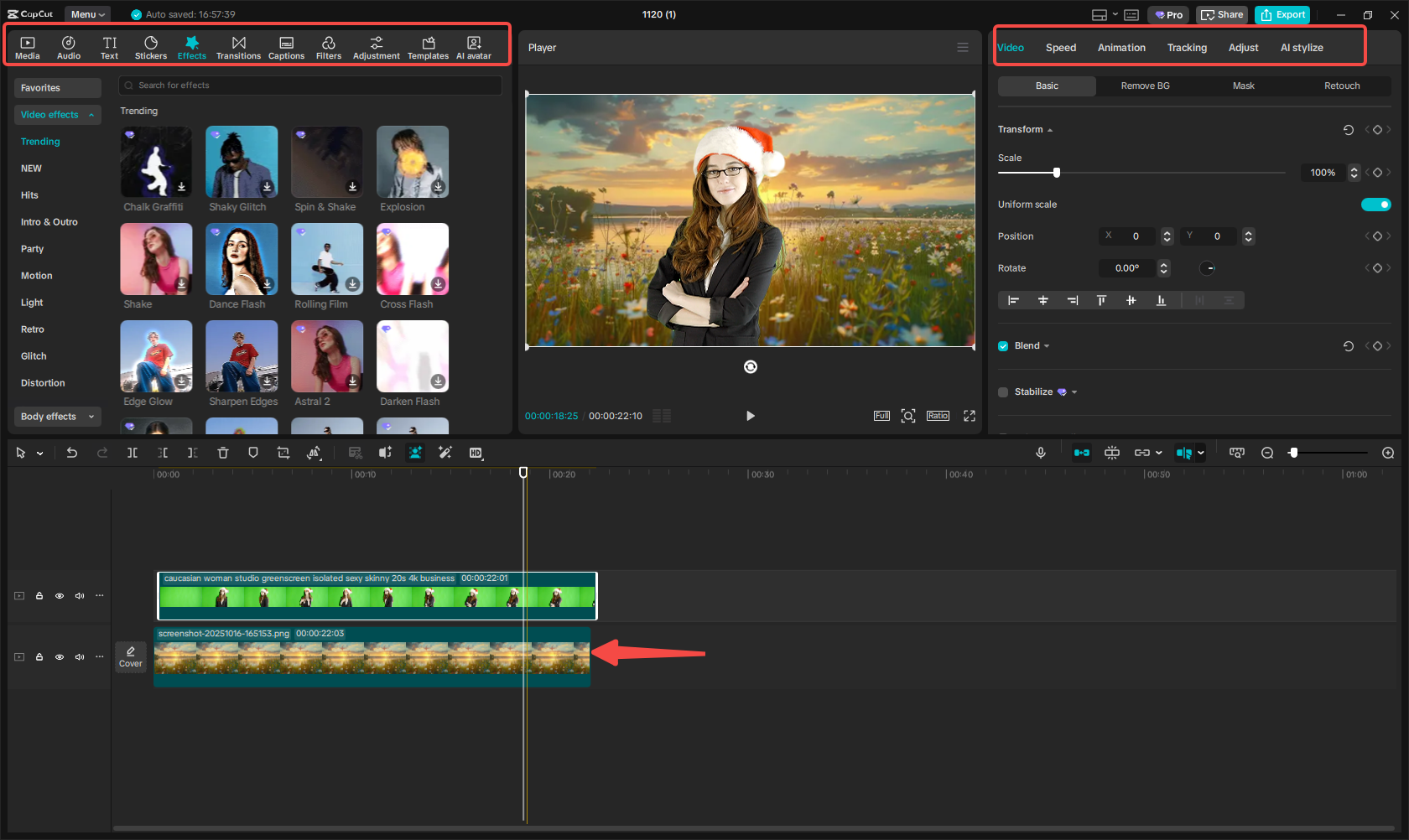
Task: Click the Cover button on the timeline
Action: [x=131, y=657]
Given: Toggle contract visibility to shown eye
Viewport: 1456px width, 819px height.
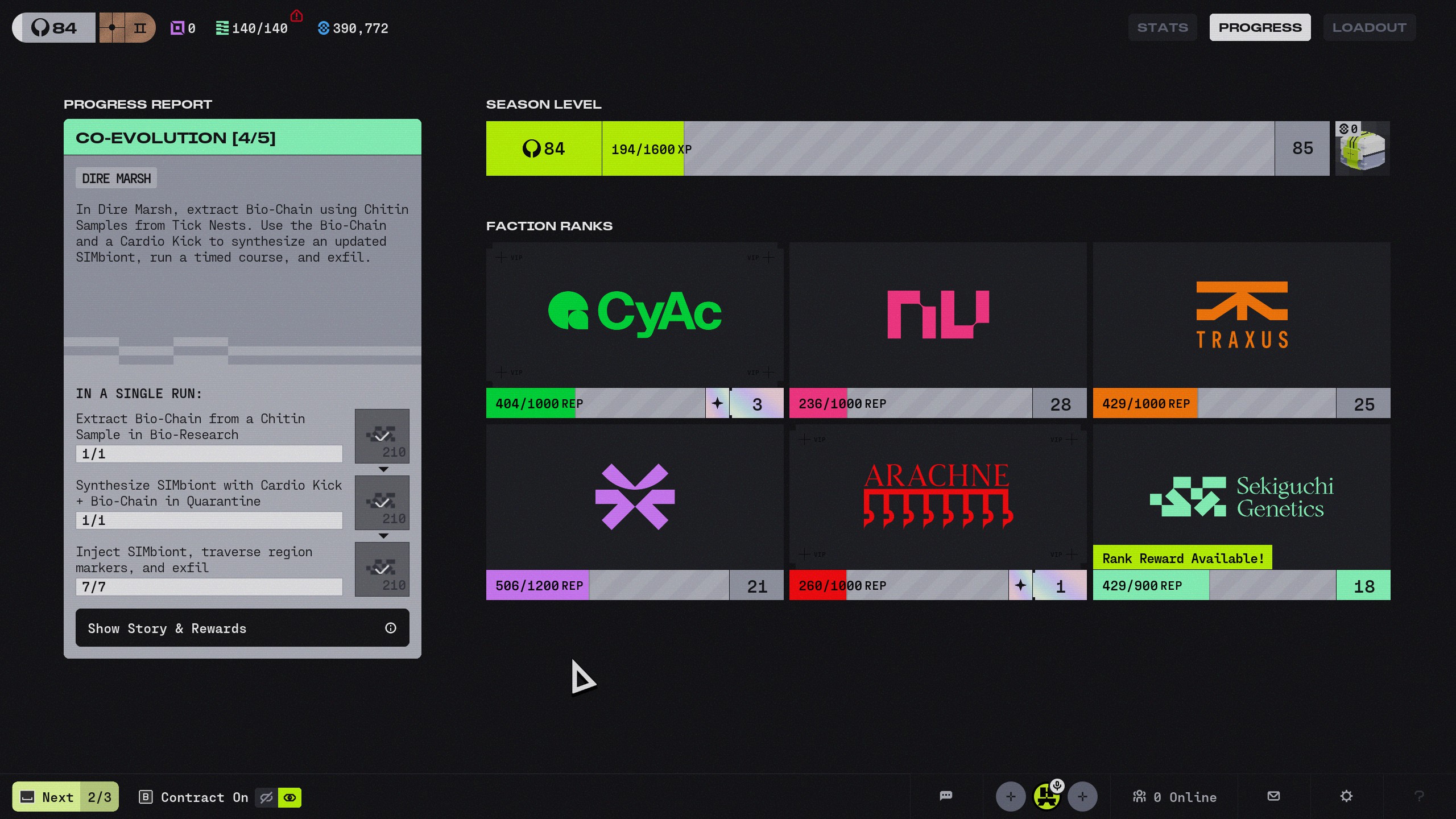Looking at the screenshot, I should [x=290, y=797].
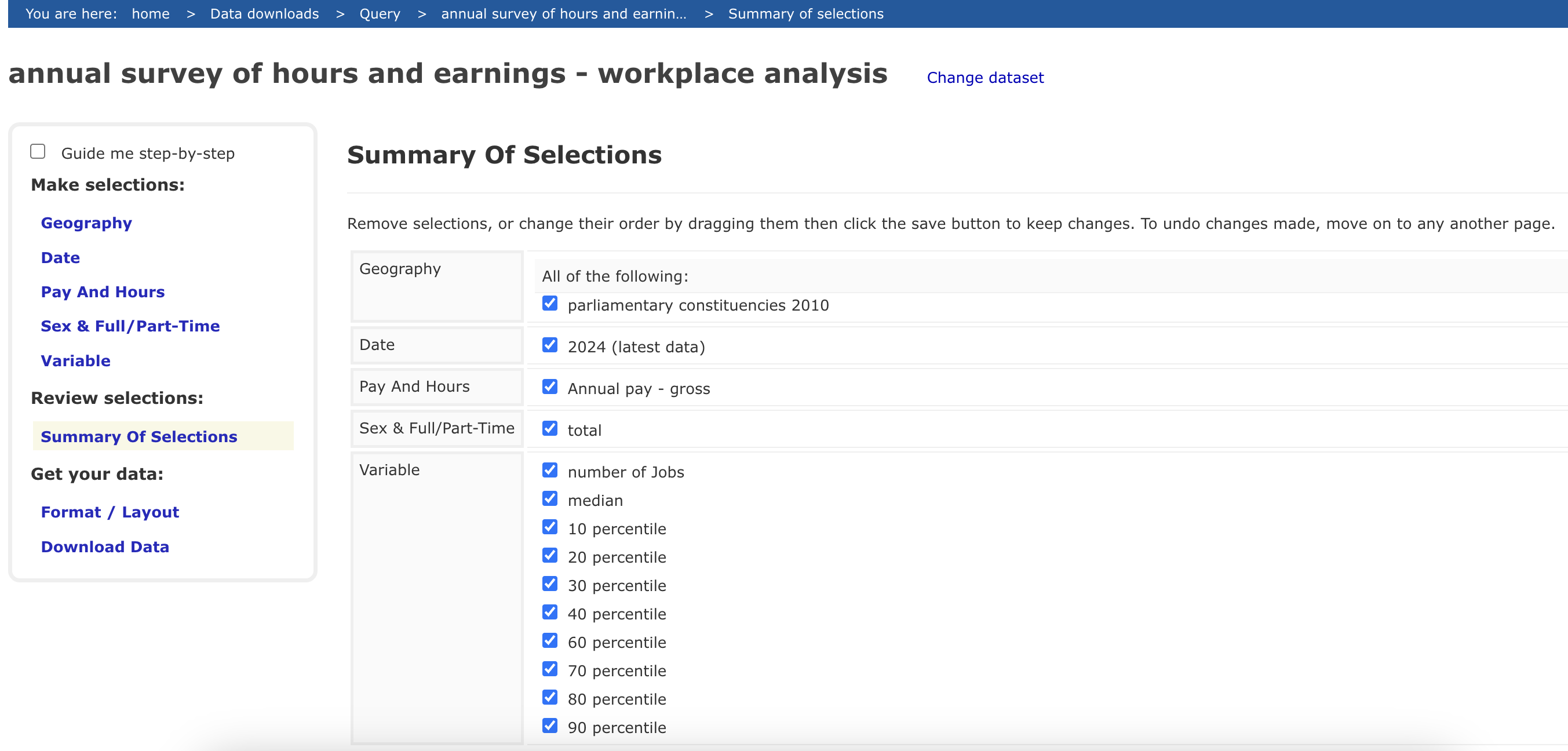The width and height of the screenshot is (1568, 751).
Task: Click Data downloads breadcrumb link
Action: [264, 13]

═══

What you need to do
Word for word, please, restate the lines of the listing from the one holding "Given: Toggle contract" down to the last line, leaving out any pictures.

Result below
Given: Toggle contract visibility to shown eye
Viewport: 1456px width, 819px height.
Looking at the screenshot, I should [x=290, y=797].
The width and height of the screenshot is (1568, 751).
Task: Click Data downloads breadcrumb link
Action: [264, 13]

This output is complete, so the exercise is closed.